Murray N. Rothbard developed an alternative philosophical defense of capitalism in his book For a New Liberty. Rothbard argued that the fundamental principle of "no harm" necessarily leads to a free market conclusion. Rothbard argues that all government action depends of violence or the threat of violence and therefore causes harm. If you start from the principle that doing harm to others is always wrong, then government is wrong. This moral argument is what philosophers call a deontological one, because it is based on duty. We have a duty not to harm others and a corollary of the duty not to harm is not to force people to pay taxes or join the army. But the progressives can derive an equivalent argument. First, large business would not exist without government subsidy. Second, because large business is based on harm (i.e., it has extracted land entitlements forcibly) it is likely to cause further harm. Moreover, its size and market power enables it to cause harm. Therefore, the state is necessary to minimize the amount of harm.

Both utilitarian and moral arguments can lead to either capitalism or socialism. Conservatives argue that the greatest good for the greatest number necessitates state action in favor of corporate interests. Libertarians argue that the non-harm principle prohibits state action. Socialists argue that both duty and social welfare necessitate state control of the economy. Progressives argue that social welfare necessitates state action as well.
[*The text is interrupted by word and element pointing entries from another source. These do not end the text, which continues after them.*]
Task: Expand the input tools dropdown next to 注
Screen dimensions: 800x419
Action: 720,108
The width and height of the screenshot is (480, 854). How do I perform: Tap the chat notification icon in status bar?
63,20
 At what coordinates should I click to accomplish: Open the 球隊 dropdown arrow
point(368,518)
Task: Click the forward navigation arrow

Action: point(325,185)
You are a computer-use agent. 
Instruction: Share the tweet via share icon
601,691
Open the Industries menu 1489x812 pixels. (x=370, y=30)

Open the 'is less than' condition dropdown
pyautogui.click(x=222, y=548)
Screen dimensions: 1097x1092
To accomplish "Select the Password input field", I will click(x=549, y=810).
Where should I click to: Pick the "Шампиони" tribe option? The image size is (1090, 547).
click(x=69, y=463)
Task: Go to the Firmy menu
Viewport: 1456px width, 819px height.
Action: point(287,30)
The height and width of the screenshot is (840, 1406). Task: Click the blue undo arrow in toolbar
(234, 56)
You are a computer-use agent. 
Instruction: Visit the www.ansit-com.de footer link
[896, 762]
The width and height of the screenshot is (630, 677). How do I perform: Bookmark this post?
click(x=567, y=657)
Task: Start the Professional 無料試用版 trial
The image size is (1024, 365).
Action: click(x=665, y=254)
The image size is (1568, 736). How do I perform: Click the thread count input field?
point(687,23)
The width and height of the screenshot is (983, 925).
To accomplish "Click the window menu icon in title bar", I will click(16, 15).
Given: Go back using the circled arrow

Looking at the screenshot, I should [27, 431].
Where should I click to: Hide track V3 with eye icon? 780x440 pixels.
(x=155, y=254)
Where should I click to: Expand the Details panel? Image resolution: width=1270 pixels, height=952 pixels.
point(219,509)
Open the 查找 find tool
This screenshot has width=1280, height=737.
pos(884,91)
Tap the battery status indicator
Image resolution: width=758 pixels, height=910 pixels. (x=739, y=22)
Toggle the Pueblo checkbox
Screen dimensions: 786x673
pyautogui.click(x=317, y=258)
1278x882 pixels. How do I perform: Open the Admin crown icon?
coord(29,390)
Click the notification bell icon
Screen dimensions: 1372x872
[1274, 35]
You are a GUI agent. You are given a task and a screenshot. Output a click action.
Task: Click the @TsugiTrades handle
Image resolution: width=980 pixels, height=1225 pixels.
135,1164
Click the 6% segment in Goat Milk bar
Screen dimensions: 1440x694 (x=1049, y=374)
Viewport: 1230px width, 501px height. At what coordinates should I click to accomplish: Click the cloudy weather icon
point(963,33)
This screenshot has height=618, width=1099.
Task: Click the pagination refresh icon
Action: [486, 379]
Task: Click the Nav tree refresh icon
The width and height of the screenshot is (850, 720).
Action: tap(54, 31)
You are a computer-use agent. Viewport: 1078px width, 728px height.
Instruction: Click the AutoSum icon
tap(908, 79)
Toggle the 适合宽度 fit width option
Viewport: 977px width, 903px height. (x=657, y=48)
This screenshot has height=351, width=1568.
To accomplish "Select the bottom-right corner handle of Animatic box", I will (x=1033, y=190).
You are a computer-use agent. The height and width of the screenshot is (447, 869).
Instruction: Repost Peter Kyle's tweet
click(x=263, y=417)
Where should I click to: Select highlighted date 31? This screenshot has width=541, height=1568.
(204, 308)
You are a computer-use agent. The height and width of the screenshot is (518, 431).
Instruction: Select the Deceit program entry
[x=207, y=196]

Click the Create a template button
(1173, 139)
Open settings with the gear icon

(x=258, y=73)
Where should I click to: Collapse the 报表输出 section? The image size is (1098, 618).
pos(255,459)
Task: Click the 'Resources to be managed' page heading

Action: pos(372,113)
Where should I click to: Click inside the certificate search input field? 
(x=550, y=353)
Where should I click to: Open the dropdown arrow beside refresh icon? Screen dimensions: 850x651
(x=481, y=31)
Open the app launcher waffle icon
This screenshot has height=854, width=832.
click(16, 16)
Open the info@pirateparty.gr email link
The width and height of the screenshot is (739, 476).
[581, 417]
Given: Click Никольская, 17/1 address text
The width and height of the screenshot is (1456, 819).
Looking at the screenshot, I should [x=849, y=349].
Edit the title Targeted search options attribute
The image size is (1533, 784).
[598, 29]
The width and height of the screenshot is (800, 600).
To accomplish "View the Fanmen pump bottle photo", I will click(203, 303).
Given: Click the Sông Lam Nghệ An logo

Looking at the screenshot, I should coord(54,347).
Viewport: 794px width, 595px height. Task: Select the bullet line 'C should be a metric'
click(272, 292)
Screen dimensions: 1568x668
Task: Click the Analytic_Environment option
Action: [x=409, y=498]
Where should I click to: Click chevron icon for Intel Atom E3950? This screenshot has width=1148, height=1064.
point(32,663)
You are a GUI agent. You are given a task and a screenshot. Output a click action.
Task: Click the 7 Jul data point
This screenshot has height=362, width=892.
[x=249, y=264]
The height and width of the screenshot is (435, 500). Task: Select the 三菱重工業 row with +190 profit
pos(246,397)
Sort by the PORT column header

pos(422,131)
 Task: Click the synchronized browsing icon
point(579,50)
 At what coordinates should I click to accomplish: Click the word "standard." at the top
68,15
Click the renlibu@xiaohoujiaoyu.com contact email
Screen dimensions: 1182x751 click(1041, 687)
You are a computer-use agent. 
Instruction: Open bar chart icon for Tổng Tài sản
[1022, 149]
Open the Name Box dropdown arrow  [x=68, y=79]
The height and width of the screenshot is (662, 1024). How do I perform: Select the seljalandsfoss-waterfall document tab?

The nature of the debate takes on emotionally charged, quasi-religious overtones. John Dewey, the most famous of the Progressives, and the founder of progressive education that has rendered America an illiterate country, argued that democracy is an ultimate good. His belief in democracy was religious in quality. Likewise, Murray N. Rothbard and Ayn Rand devoutly believed in the no harm principle.

The question is who is right. Unlike the religious realm, where faith is the ultimate arbiter, in the economic and societal realm, empirical facts can be collected and observed. Creativity can have play. In my opinion, history has largely discredited socialism and progressivism for a number of reasons, and the devoutly religious progressives are obsessed with their viewpoint to a degree as dogmatic as the medieval proponents of religious doctrine. However, practical empiricism avoids the need for convincing arguments. If people are given choices among systems, they will vote with their feet. Thus, competition among ideas ought to devolve to competition among social systems. To some degree this has already occurred. New York, where the ideas of progressivism and the New Deal in large degree germinated and were implemented first, has been a state in decline in importance ever since. In contrast, states like Arizona, which have resisted progressivism's religious war against individualism, has flourished.

Thus, there are two philosophical defenses for capitalism, the deontological and the utilitarian. Both can be equally used as defenses for socialism. Philosophy leads to a stalemate. The question is what does history and the factual say about the alternative philosophies? The evidence seems clear to me, but the progressive-liberals superstitiously adhere to left wing ideology.